### YOUR OBJECTIVE
Copy word for word the passage of the Kyiv strikes news report from "In Holosiivskyi district, the" up to and including "end the war.".

### SOURCE DOCUMENT
5 dead, dozens injured after Kyiv targeted with Russian missile, drone strikes: Mayor

The Kyiv mayor said there were multiple explosions across the capital.

Five people were killed and nearly three dozen others injured after Kyiv came under attack from a barrage of Russian ballistic missiles and drones overnight, the city's mayor said, describing multiple explosions across the capital.

Mayor Vitali Klitschko said in a statement of the 34 people injured in the strikes, 32 were taken to the hospital; two others were treated on the spot.

Klitschko said in an earlier statement that a nine-story residential building had collapsed in the Desnyanskyi district, leaving people trapped inside.

In Holosiivskyi district, the roof of a multi-story residential building was on fire, Klitschko said. In the Shevchenkivskyi district, in the center of the capital, there was a fire on the roof of a hotel.

During the strikes, the mayor urged residents to stay in shelters.

The strikes targeting Kyiv came hours after the Ukrainian military struck a large Russian oil refinery in Ufa, and a military complex in the Penza region, Ukrainian President President Volodymyr Zelenskyy said earlier.

The night before, Ukraine also struck a satellite communications center in the Moscow region, Zelenskyy said.

Ukraine's strikes on Russia came amid a mounting pressure campaign by Kyiv seeking to push Russia to end the war.

Earlier Wednesday, a new analysis from a U.S. think tank said troop casualties in the war -- missing, killed and wounded -- had surpassed 2 million, including as many as 600,000 deaths.

In its report, the Center for Strategic and International Studies said the figures heavily skew toward Russia, with roughly three Russians killed or wounded to every one Ukrainian killed or wounded, the report finds.

### RAW DATA
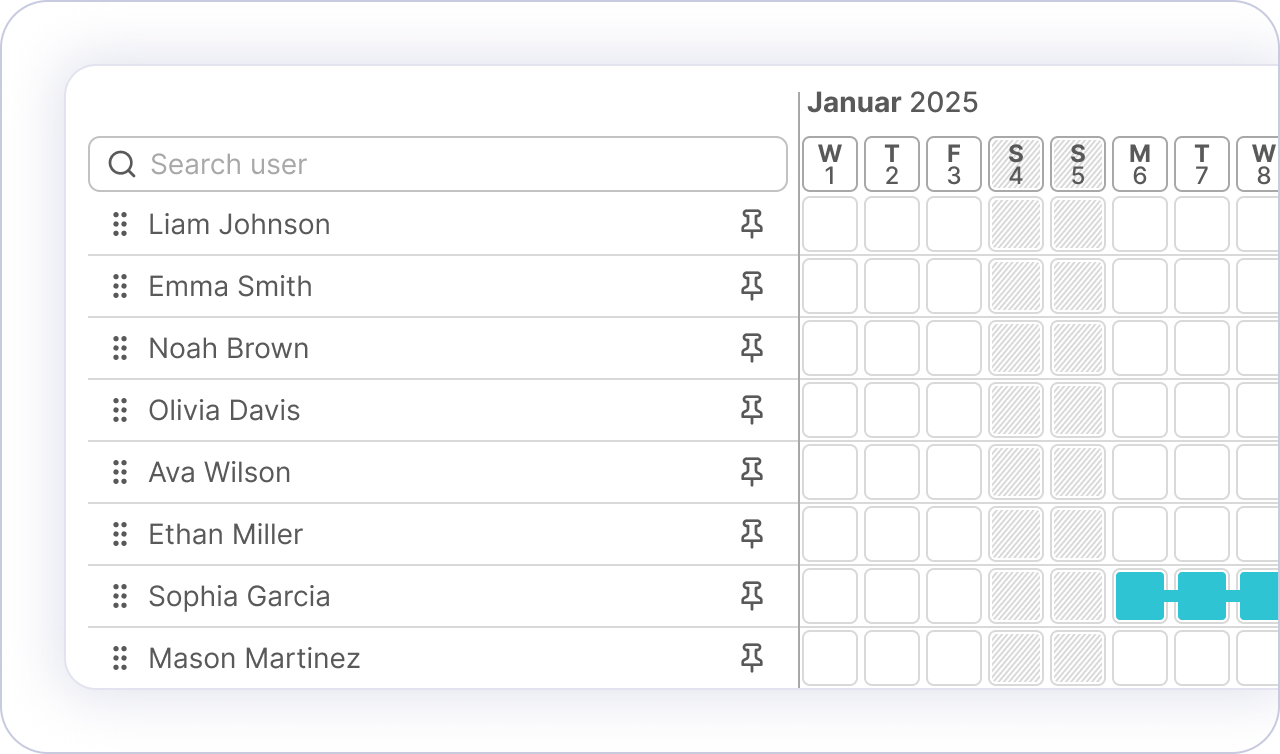The image size is (1280, 754).
Task: Grab the drag handle for Liam Johnson
Action: tap(120, 225)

### RESULT FOR THIS EXERCISE
In Holosiivskyi district, the roof of a multi-story residential building was on fire, Klitschko said. In the Shevchenkivskyi district, in the center of the capital, there was a fire on the roof of a hotel.

During the strikes, the mayor urged residents to stay in shelters.

The strikes targeting Kyiv came hours after the Ukrainian military struck a large Russian oil refinery in Ufa, and a military complex in the Penza region, Ukrainian President President Volodymyr Zelenskyy said earlier.

The night before, Ukraine also struck a satellite communications center in the Moscow region, Zelenskyy said.

Ukraine's strikes on Russia came amid a mounting pressure campaign by Kyiv seeking to push Russia to end the war.